> Exercise objective
Make an exact copy of the entries below.
====== Records for the exercise
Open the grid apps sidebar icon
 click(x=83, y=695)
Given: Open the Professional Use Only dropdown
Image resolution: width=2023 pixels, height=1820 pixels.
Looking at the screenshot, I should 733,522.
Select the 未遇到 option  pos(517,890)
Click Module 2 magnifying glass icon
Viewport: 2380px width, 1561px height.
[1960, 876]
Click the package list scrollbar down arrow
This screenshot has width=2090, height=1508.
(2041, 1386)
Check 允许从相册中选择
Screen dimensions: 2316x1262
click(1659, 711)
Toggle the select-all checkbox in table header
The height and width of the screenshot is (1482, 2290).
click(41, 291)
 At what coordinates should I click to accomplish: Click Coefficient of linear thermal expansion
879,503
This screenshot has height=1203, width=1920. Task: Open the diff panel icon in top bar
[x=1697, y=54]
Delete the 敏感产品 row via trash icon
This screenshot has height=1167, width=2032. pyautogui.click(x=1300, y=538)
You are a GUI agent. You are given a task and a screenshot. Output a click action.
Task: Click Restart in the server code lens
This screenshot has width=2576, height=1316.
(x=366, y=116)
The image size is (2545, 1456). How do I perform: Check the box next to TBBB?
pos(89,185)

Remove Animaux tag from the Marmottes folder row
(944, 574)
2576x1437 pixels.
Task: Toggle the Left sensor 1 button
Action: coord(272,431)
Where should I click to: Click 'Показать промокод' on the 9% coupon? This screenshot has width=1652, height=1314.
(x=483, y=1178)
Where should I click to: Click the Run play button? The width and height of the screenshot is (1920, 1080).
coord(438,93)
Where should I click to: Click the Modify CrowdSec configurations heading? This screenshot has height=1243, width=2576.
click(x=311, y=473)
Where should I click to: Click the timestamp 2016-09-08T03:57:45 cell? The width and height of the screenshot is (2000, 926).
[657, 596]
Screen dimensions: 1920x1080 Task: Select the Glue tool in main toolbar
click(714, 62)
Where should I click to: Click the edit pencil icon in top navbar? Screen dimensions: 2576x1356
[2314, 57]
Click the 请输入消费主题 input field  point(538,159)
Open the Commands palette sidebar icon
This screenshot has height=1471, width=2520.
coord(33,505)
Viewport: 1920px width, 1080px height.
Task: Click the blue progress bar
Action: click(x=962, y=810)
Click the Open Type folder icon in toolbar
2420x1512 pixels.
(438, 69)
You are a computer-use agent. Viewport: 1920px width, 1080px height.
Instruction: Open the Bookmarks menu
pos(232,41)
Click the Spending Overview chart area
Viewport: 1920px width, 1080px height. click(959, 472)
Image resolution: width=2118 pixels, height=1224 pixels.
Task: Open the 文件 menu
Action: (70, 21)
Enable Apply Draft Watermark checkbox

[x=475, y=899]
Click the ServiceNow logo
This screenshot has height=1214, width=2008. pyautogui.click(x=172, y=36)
============
> Problem solution
Open the grid apps sidebar icon
 click(x=83, y=695)
Given: Open the Professional Use Only dropdown
Image resolution: width=2023 pixels, height=1820 pixels.
Looking at the screenshot, I should 733,522.
Select the 未遇到 option  pos(517,890)
Click Module 2 magnifying glass icon
Viewport: 2380px width, 1561px height.
[1960, 876]
Click the package list scrollbar down arrow
This screenshot has width=2090, height=1508.
(2041, 1386)
Check 允许从相册中选择
Screen dimensions: 2316x1262
click(1659, 711)
Toggle the select-all checkbox in table header
The height and width of the screenshot is (1482, 2290).
click(41, 291)
 At what coordinates should I click to accomplish: Click Coefficient of linear thermal expansion
879,503
This screenshot has height=1203, width=1920. Task: Open the diff panel icon in top bar
[x=1697, y=54]
Delete the 敏感产品 row via trash icon
This screenshot has height=1167, width=2032. pyautogui.click(x=1300, y=538)
You are a GUI agent. You are given a task and a screenshot. Output a click action.
Task: Click Restart in the server code lens
This screenshot has width=2576, height=1316.
(x=366, y=116)
The image size is (2545, 1456). How do I perform: Check the box next to TBBB?
pos(89,185)

Remove Animaux tag from the Marmottes folder row
(944, 574)
2576x1437 pixels.
Task: Toggle the Left sensor 1 button
Action: coord(272,431)
Where should I click to: Click 'Показать промокод' on the 9% coupon? This screenshot has width=1652, height=1314.
(x=483, y=1178)
Where should I click to: Click the Run play button? The width and height of the screenshot is (1920, 1080).
coord(438,93)
Where should I click to: Click the Modify CrowdSec configurations heading? This screenshot has height=1243, width=2576.
click(x=311, y=473)
Where should I click to: Click the timestamp 2016-09-08T03:57:45 cell? The width and height of the screenshot is (2000, 926).
[657, 596]
Screen dimensions: 1920x1080 Task: Select the Glue tool in main toolbar
click(714, 62)
Where should I click to: Click the edit pencil icon in top navbar? Screen dimensions: 2576x1356
[2314, 57]
Click the 请输入消费主题 input field  point(538,159)
Open the Commands palette sidebar icon
This screenshot has height=1471, width=2520.
coord(33,505)
Viewport: 1920px width, 1080px height.
Task: Click the blue progress bar
Action: click(x=962, y=810)
Click the Open Type folder icon in toolbar
2420x1512 pixels.
(438, 69)
You are a computer-use agent. Viewport: 1920px width, 1080px height.
Instruction: Open the Bookmarks menu
pos(232,41)
Click the Spending Overview chart area
Viewport: 1920px width, 1080px height. click(959, 472)
Image resolution: width=2118 pixels, height=1224 pixels.
Task: Open the 文件 menu
Action: (70, 21)
Enable Apply Draft Watermark checkbox

[x=475, y=899]
Click the ServiceNow logo
This screenshot has height=1214, width=2008. pyautogui.click(x=172, y=36)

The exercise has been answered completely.